Performance des bâtiments après travaux
Les règles techniques du label BBC rénovation Effinergie n’intégraient pas de seuil d’étanchéité à l’air jusqu’en 2021. Néanmoins, les tests réalisés montrent une valeur moyenne de Q4PA_surf après travaux égale à 1,09 m3/(h.m²), « soit 35 % plus performant que les valeurs conventionnelles prises en compte dans la construction de tertiaire neuf ». C’est équivalent au niveau de performance exigé pour les logements collectifs soumis à la RE2020.
Les déperditions moyennes de l’enveloppe du bâtiment (Ubat) après travaux sont de 0,63 W/(m².K). Elles sont donc supérieures de 39 % à celles des maisons individuelles. En revanche, leur niveau est équivalent à celles des logements collectifs.

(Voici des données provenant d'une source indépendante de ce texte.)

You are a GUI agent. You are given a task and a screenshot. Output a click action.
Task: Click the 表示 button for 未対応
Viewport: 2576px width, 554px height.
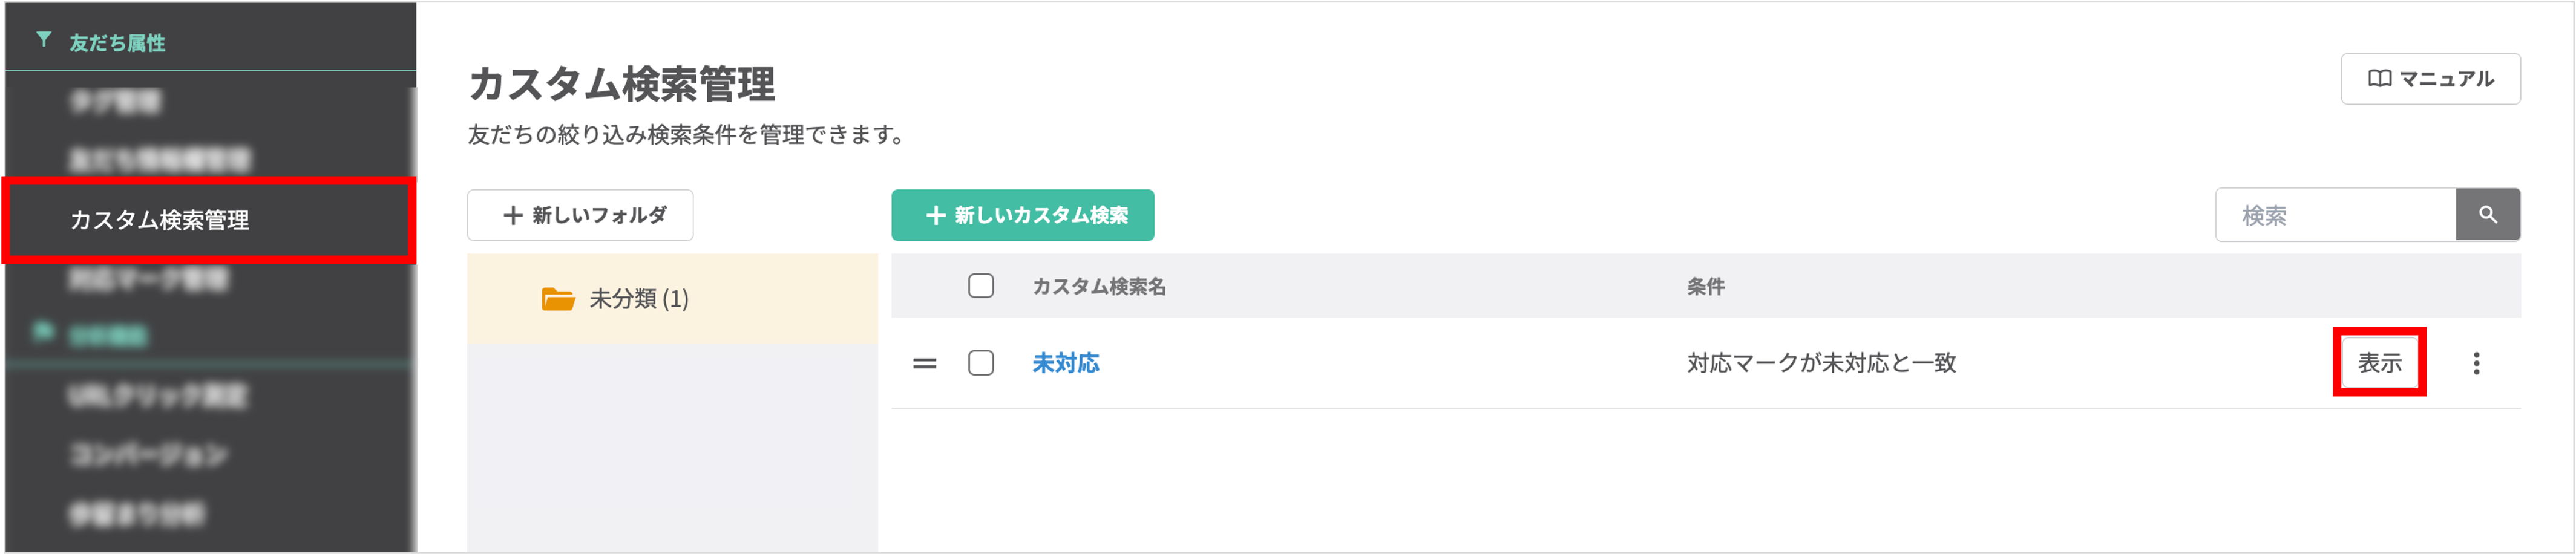2379,363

La comparaison avant travaux/après travaux montre une amélioration de la qualité thermique de l’enveloppe.
La consommation énergétique réglementaire après travaux est en moyenne de 74,4 kWhep/m².an. La rénovation BBC permet de la réduire d’un facteur 4,4, ce qui équivaut à des économies d’énergie après travaux de 68 %. Enfin, 90 % des bâtiments rénovés ont des émissions de GES comprises entre 1 et 1,8 kgéqCO2/m²/an. Ce niveau d’émission varie évidemment selon l’énergie de chauffage utilisée avant et après travaux.
Montant des travaux et financement
Pour répondre aux exigences du DEET, il faut investir dans les travaux de rénovation énergétique à hauteur d’environ :
- 300 €/m² pour l’objectif 2030 ;
- 500 €/m² pour l’objectif 2040 ;
- 600 €/m² pour l’objectif 2050.
Bien entendu, il faut appréhender ces coûts en tenant compte des conséquences positives d’une rénovation globale. Le maître d’ouvrage peut ainsi réduire ses dépenses énergétiques, augmenter la valeur patrimoniale du bâtiment (valeur verte et valeur d’usage), améliorer la résilience du bâtiment aux éventuelles hausses des coûts de l’énergie, etc.
Pour la collectivité, cette rénovation apporte une réduction des émissions de GES, une montée en compétences, la création de nouveaux emplois, le développement de nouvelles filières économiques, l’amélioration du confort estival, acoustique et visuel…
Enfin, « Pour atteindre les exigences du DEET, la rénovation doit s’inscrire dans une stratégie patrimoniale à long terme et non plus opportuniste ». Elle doit notamment inclure un plan d’intervention pluriannuel avec un plan de financement adapté.